> Problem to solve
Copy out the material again, starting at the line that has "The height and width of the screenshot is (714, 1268)." and ending after the line that has "pyautogui.click(x=272, y=377)". Raise every coordinate in the answers by 46, and leave the pictures out.

> Exercise material
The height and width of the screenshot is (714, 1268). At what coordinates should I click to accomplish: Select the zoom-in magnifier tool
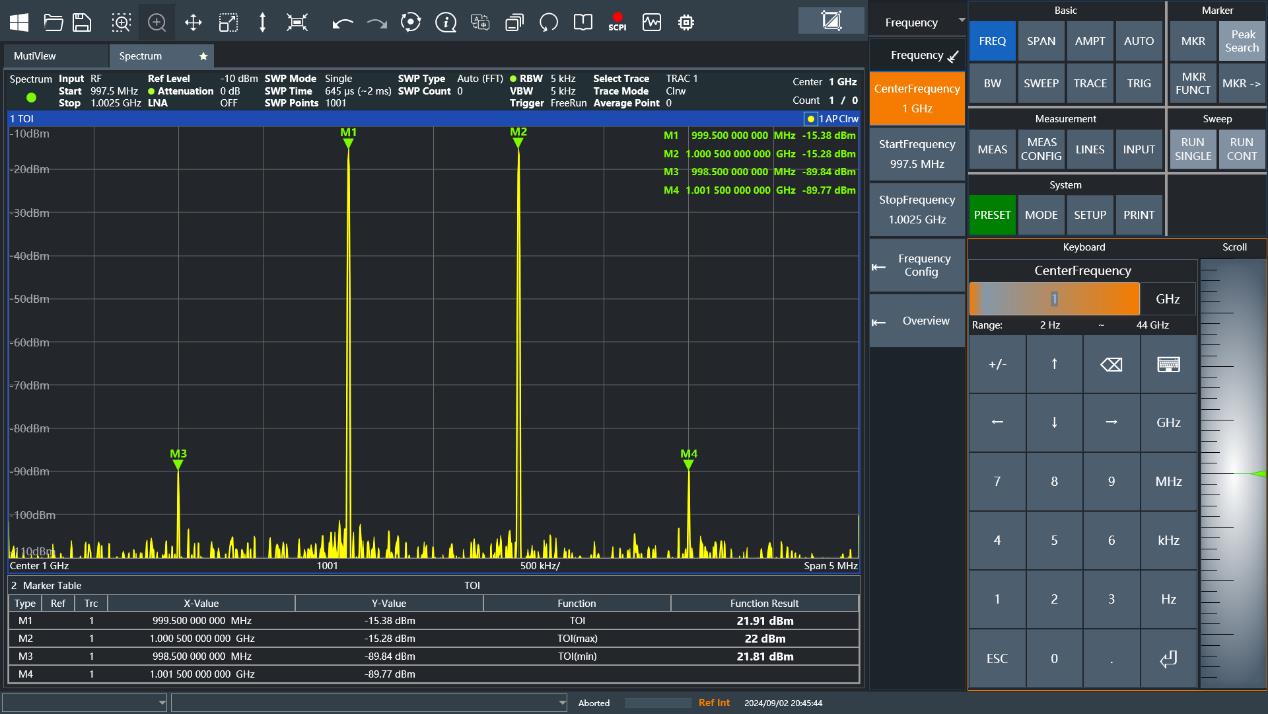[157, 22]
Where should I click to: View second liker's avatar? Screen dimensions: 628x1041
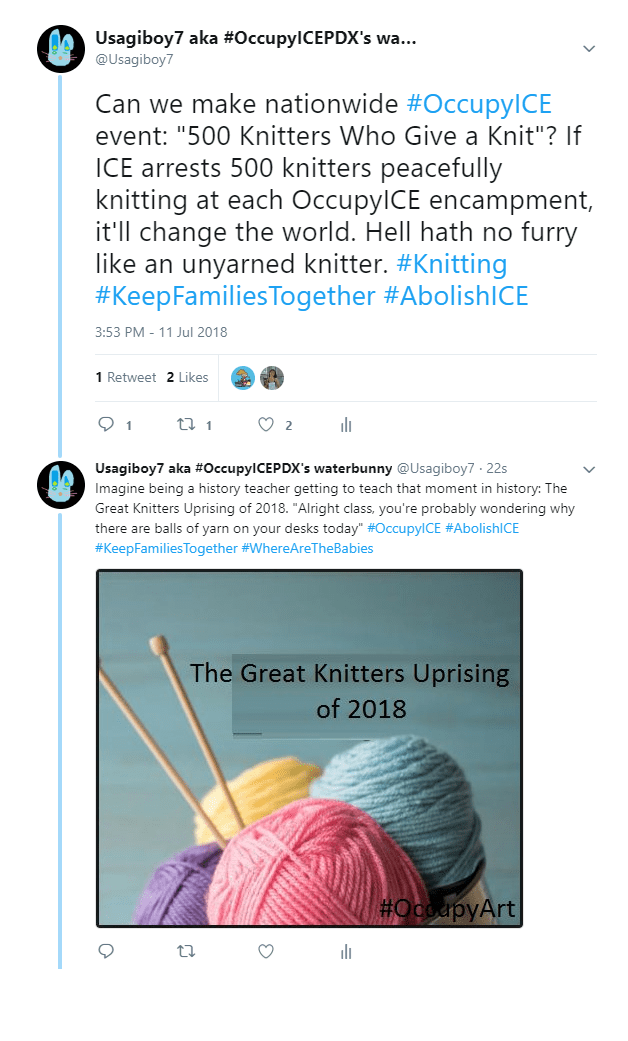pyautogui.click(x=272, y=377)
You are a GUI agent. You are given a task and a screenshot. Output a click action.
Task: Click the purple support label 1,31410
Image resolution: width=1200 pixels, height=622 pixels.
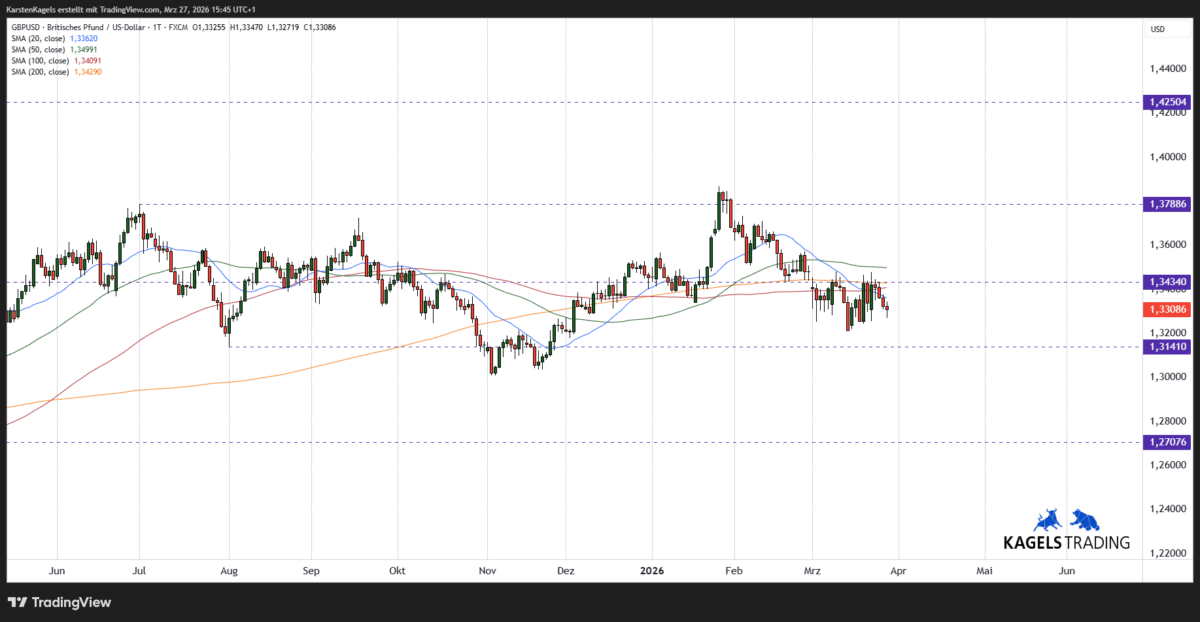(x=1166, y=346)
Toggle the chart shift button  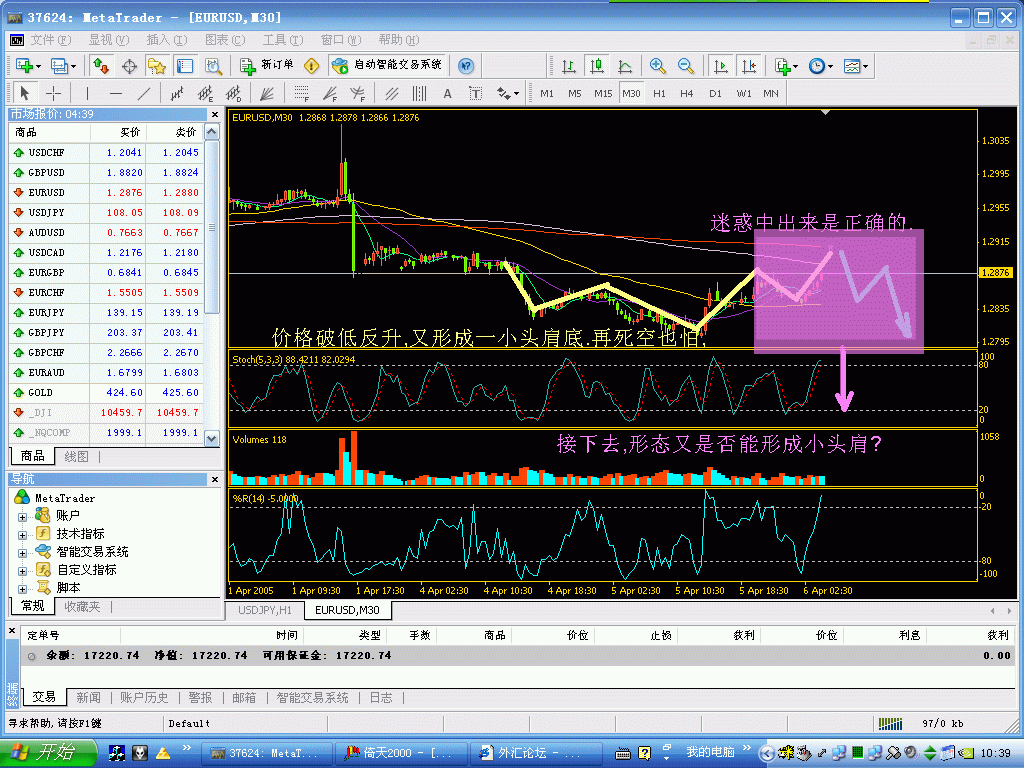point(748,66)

...

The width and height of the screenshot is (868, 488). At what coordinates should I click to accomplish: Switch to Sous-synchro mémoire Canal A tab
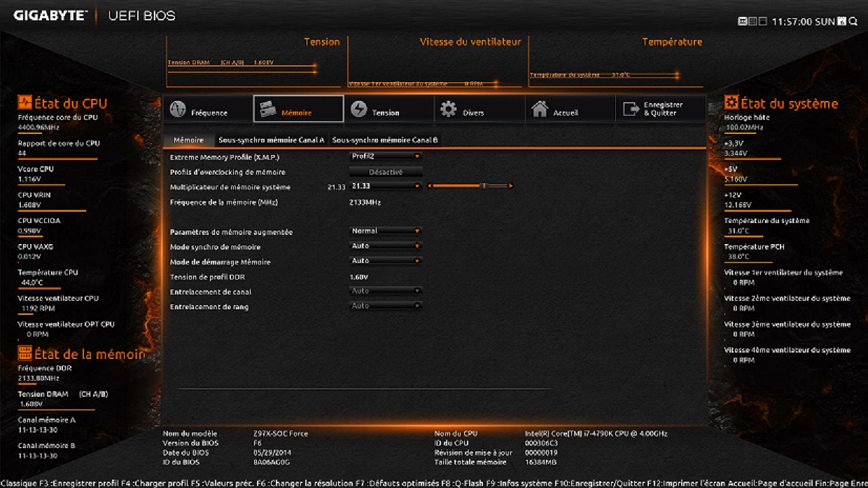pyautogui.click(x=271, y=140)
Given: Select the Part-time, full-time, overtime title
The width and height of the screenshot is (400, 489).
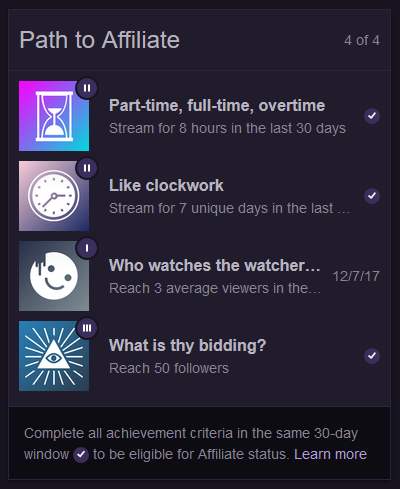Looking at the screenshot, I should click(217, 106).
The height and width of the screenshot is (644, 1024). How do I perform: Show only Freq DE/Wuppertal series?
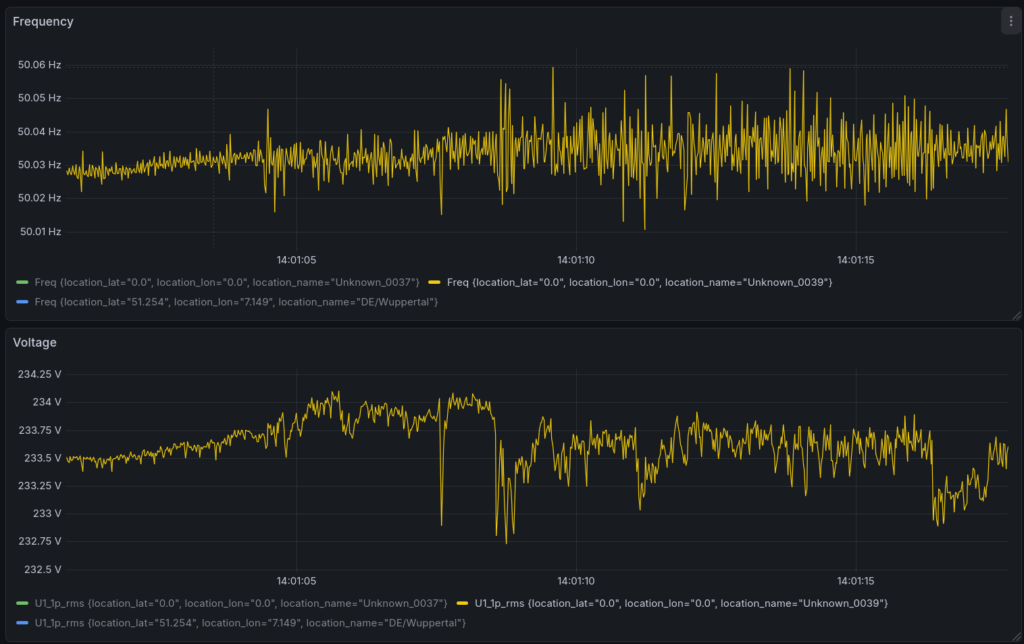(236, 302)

---

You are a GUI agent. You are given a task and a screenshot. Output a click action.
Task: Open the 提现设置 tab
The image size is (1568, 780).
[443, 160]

> The reply
The height and width of the screenshot is (714, 1268). At what coordinates should I click to accomplish: Select the zoom-in magnifier tool
[203, 68]
Where should I click to: View second liker's avatar? Screen dimensions: 628x1041
pyautogui.click(x=318, y=423)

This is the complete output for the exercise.